Please retype the records below exactly as they appear, leaving out every picture.

** Opening Data supplied block **

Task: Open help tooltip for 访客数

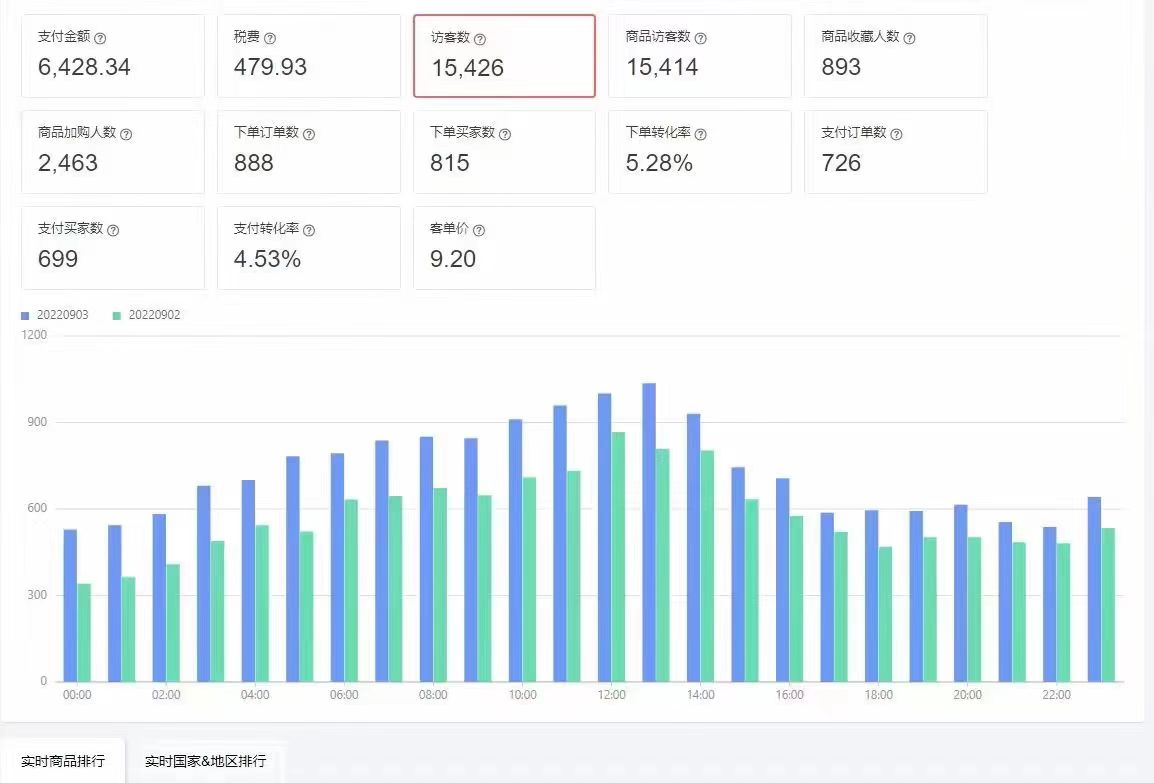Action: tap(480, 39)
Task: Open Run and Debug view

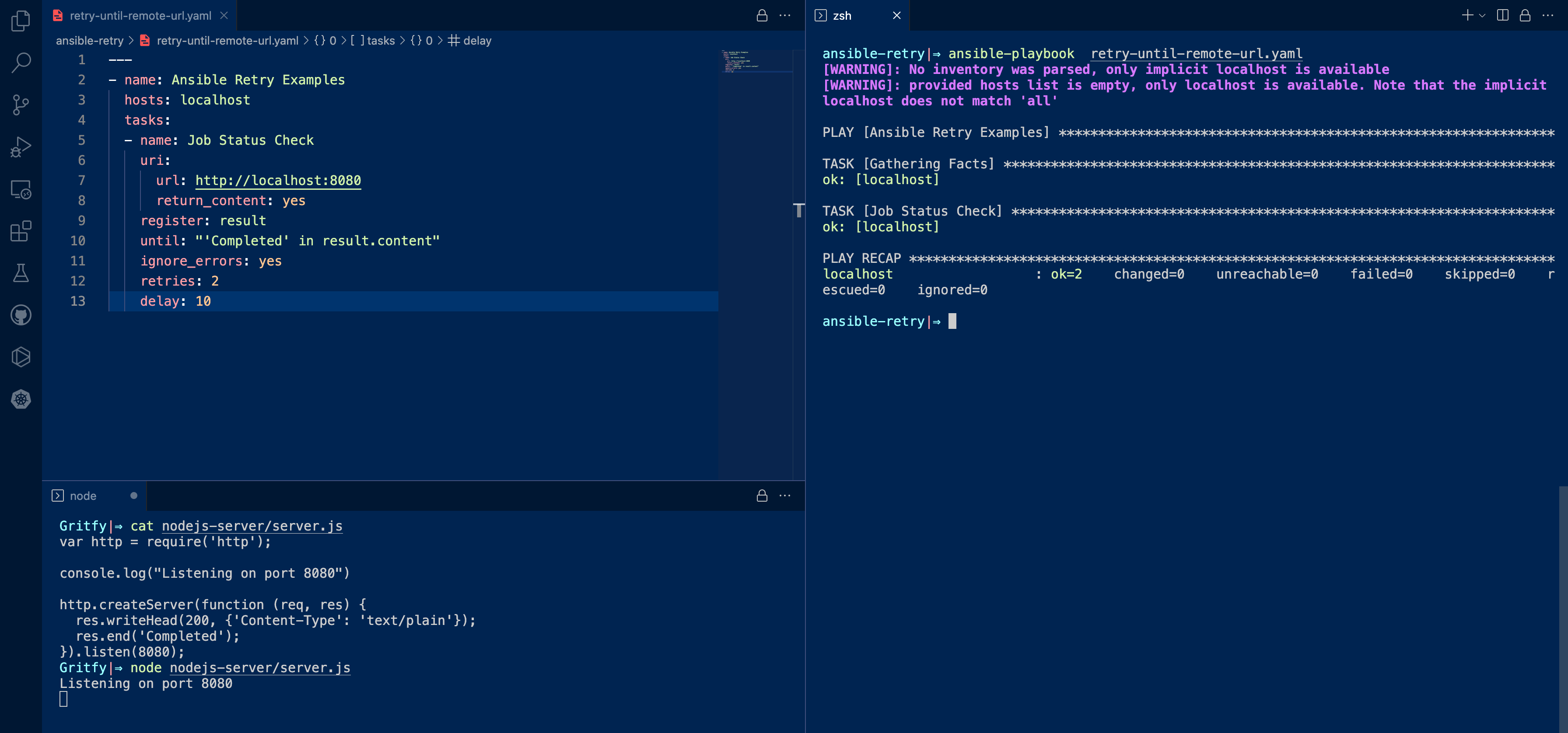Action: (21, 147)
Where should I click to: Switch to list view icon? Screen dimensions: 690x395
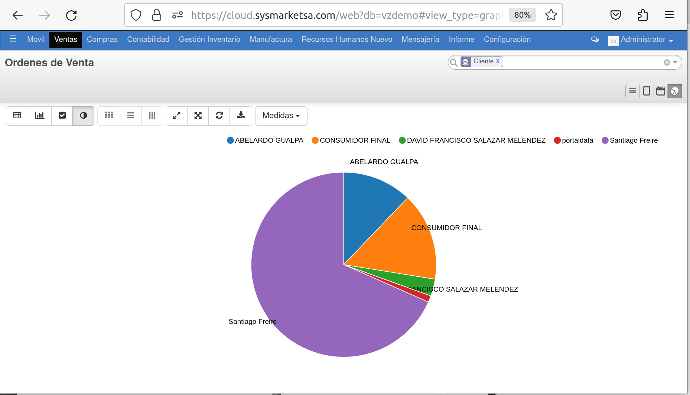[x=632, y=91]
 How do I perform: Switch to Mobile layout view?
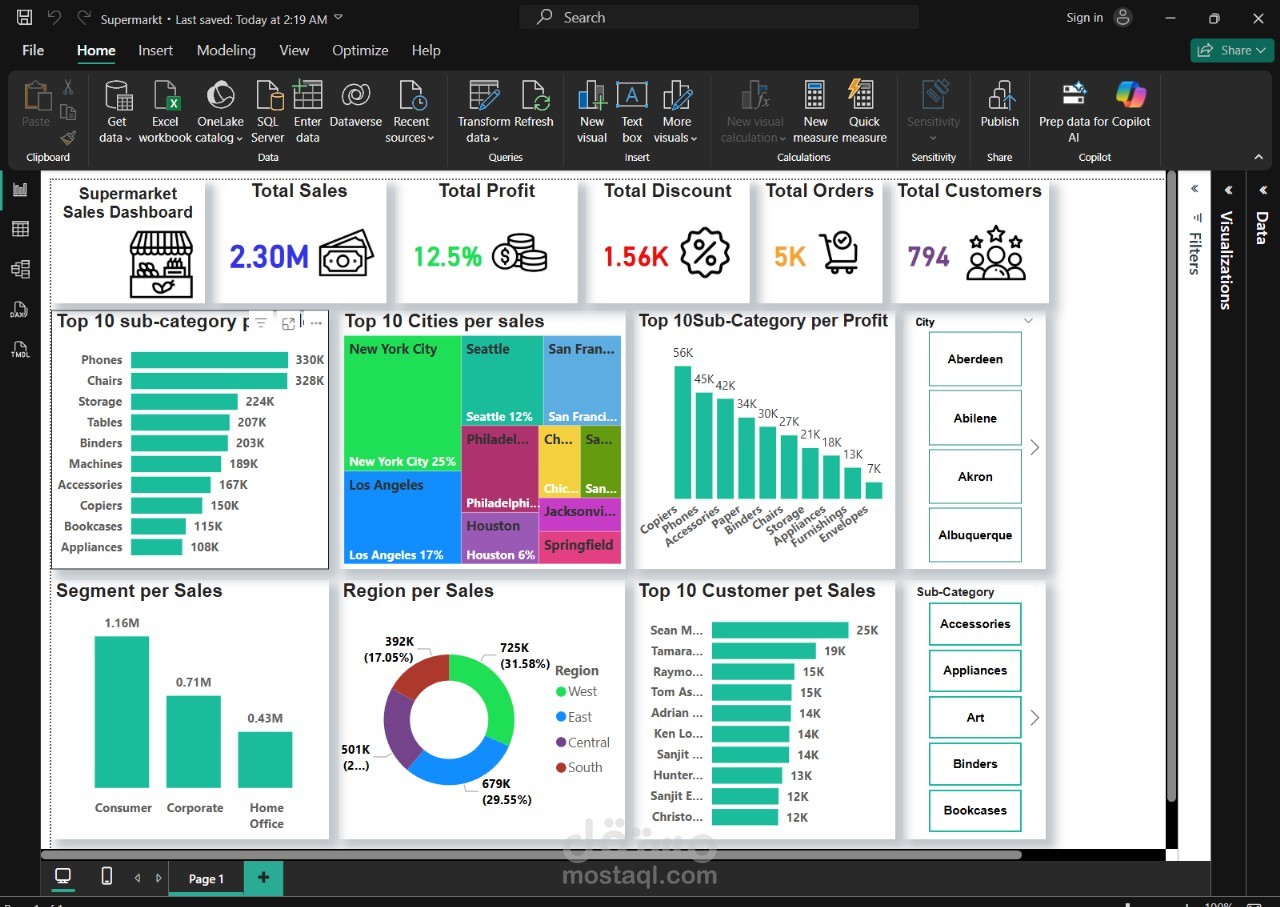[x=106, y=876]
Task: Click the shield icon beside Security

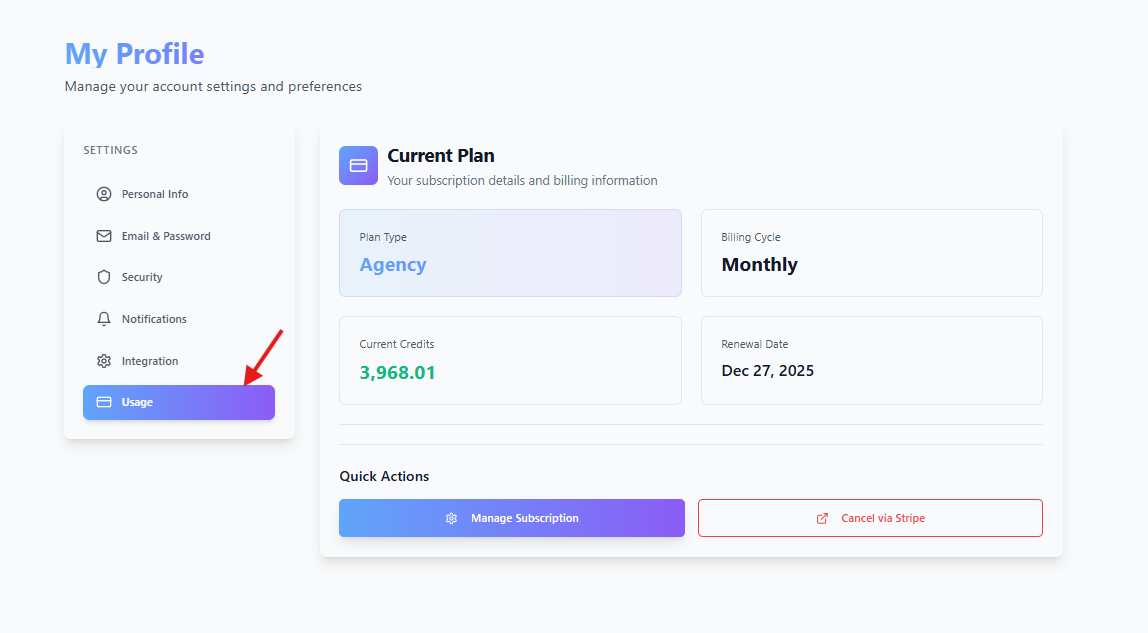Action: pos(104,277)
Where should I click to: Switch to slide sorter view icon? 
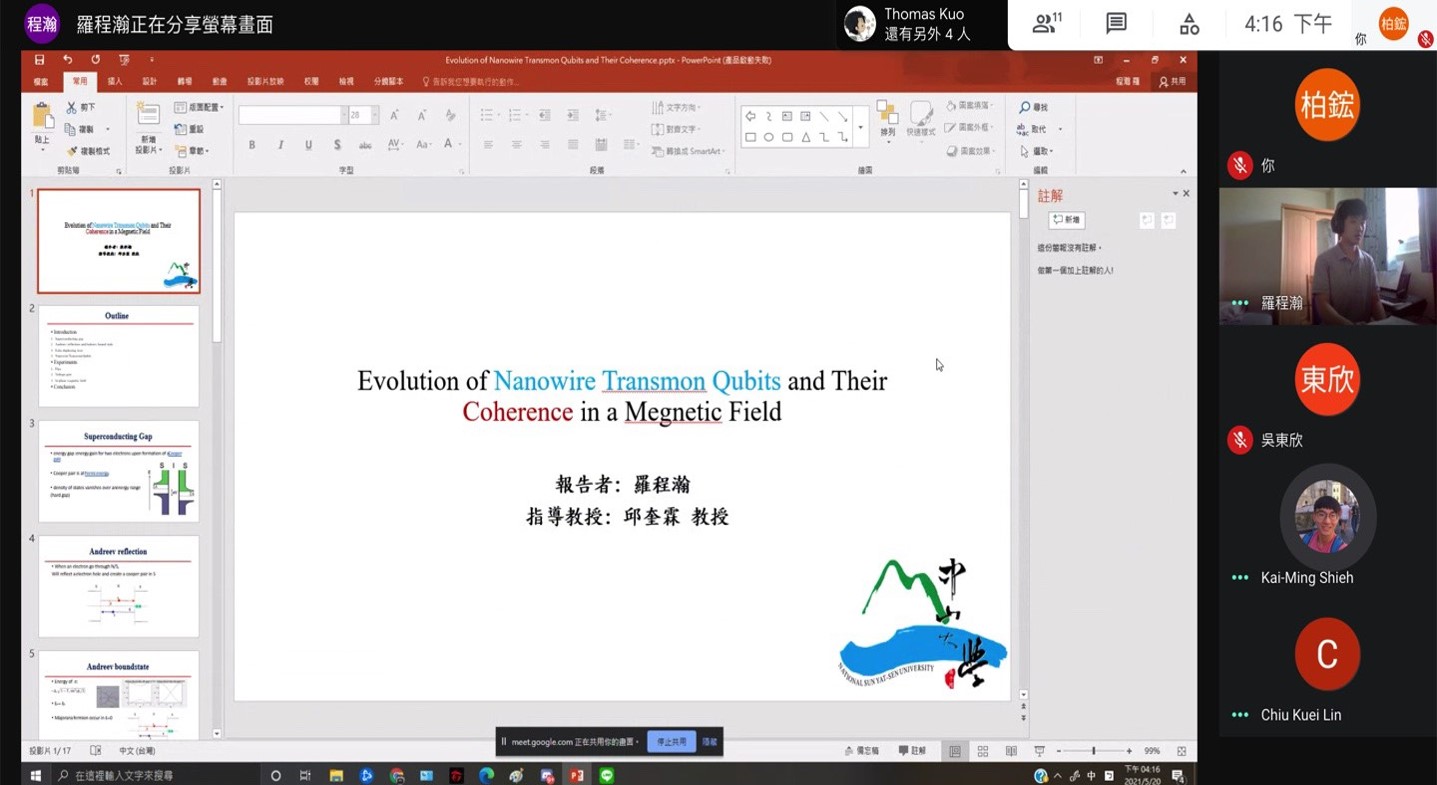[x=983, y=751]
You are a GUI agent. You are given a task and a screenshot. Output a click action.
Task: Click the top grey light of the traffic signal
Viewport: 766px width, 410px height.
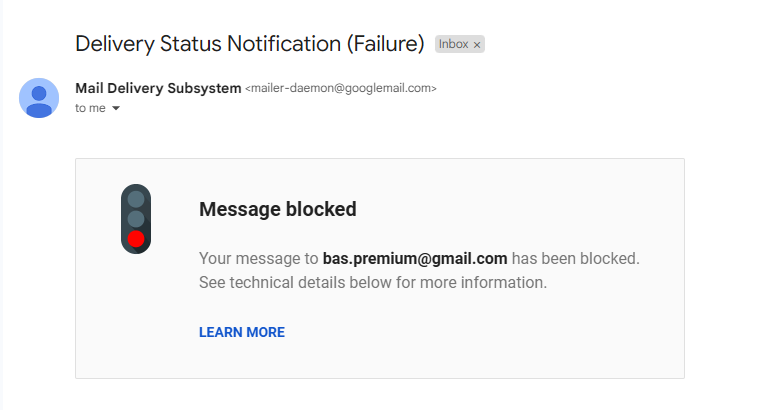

** Closing Data supplied block **

_Result below_.
Task: Open help tooltip for 访客数

Action: tap(480, 39)
Task: Open Run and Debug view

Action: (21, 147)
Where should I click to: Switch to list view icon? Screen dimensions: 690x395
[x=632, y=91]
 How do I perform: Switch to Mobile layout view?
[x=106, y=876]
Task: Click the shield icon beside Security

Action: pos(104,277)
Where should I click to: Switch to slide sorter view icon? 
[x=983, y=751]
You are a GUI agent. You are given a task and a screenshot. Output a click action.
Task: Click the top grey light of the traffic signal
Viewport: 766px width, 410px height.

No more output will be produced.